Pressure is building on all sides to return to the 2015 agreement under which Iran limits its nuclear programme in exchange for the lifting of international sanctions.
The International Atomic Agency (IAEA), which is eager for a breakthrough, has dispatched officials to Tehran to tackle the sole issue of dispute between the agency and Iran. This is the IAEA’s discovery in 2019 of traces of uranium at three undeclared sites.
While eager to recommit to the deal, Iran has said it would not sign the largely agreed EU text until this issue is resolved. Since talks stalled in September, EU foreign policy chief Josep Borrell has remained committed to his mediating mission.
Mr Borrell has said: “In spite of the fact that the nuclear deal remains in a stalemate and the escalation of Iran’s nuclear programme is of great concern, we have to continue engaging as much as possible in trying to revive this deal.”
This has been complicated by two factors. The first is the brutal crackdown on protests which erupted across Iran in mid-September following the death in morality police custody of Kurdish Iranian Mahsa Amini (22), who was arrested for wearing her hijab “improperly”. The second is the accusation that Iran has provided armed drones to Russia in its war with Ukraine.
The return to the nuclear deal by US president Joe Biden has been made more difficult by his condemnation of Iran’s suppression of unrest and support for Russia in the Ukraine conflict. To no avail, he has placed fresh punitive sanctions on Iran to end repression and deter it from joining the Russian camp.

**Stored data:**
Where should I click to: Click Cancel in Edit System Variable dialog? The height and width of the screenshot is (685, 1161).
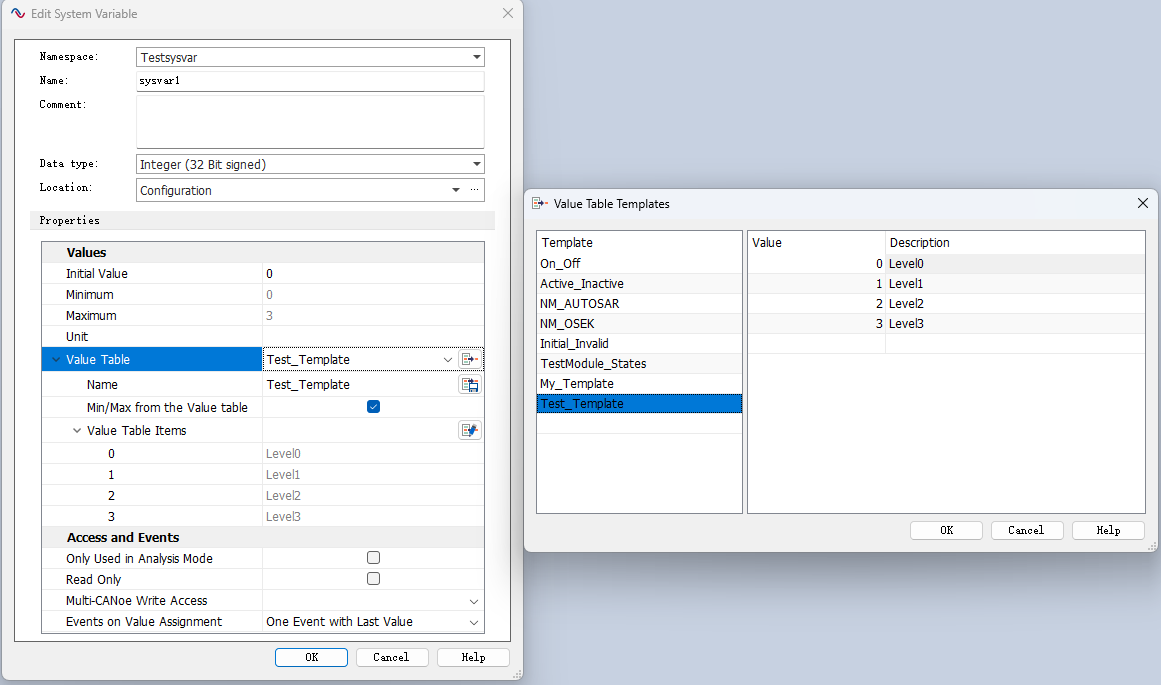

**Required work:**
a: Can you give the Iran nuclear deal text again, beginning at the words "This has been" and stopping after "war with Ukraine.", and swap "protests" for "demonstrations"?
b: Which people does the Iran nuclear deal text name?

**Activity answers:**
a:
This has been complicated by two factors. The first is the brutal crackdown on demonstrations which erupted across Iran in mid-September following the death in morality police custody of Kurdish Iranian Mahsa Amini (22), who was arrested for wearing her hijab “improperly”. The second is the accusation that Iran has provided armed drones to Russia in its war with Ukraine.

b: Josep Borrell, Mahsa Amini, Joe Biden